» Given task
Copy out every line of the data below word for word, leaving out the pictures.

» Exercise materials
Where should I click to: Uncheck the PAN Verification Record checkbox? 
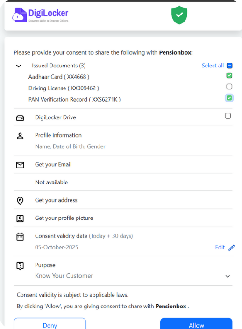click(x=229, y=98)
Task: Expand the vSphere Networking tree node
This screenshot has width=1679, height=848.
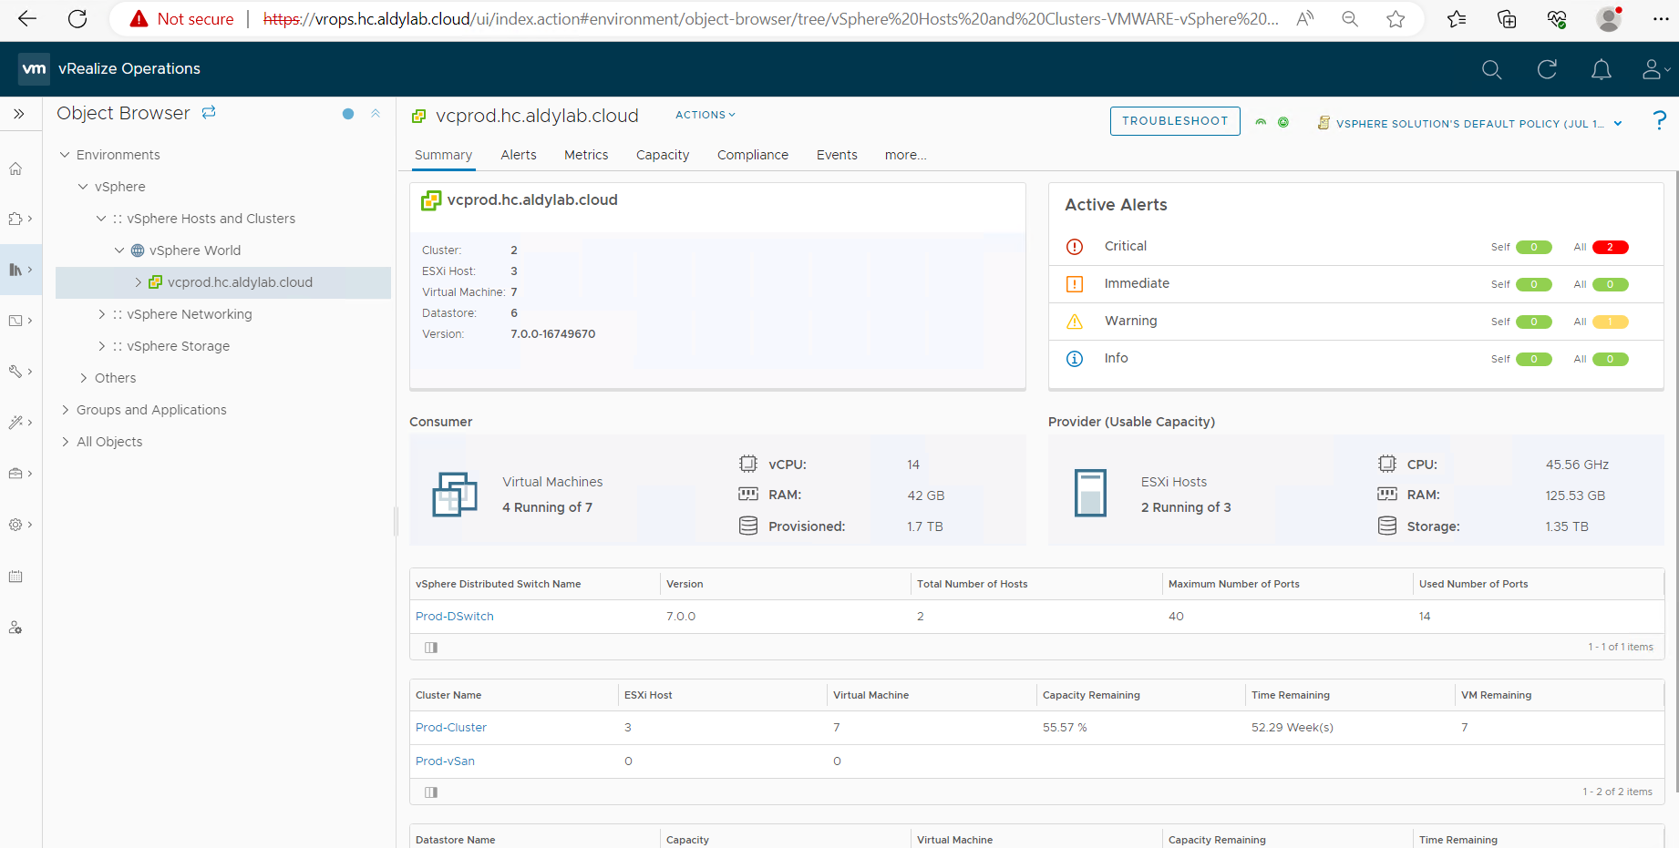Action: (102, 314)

» Complete answer
Where should I click to: Uncheck the PAN Verification Record checkbox? 
click(x=229, y=98)
Task: Expand the vSphere Networking tree node
This screenshot has width=1679, height=848.
Action: (102, 314)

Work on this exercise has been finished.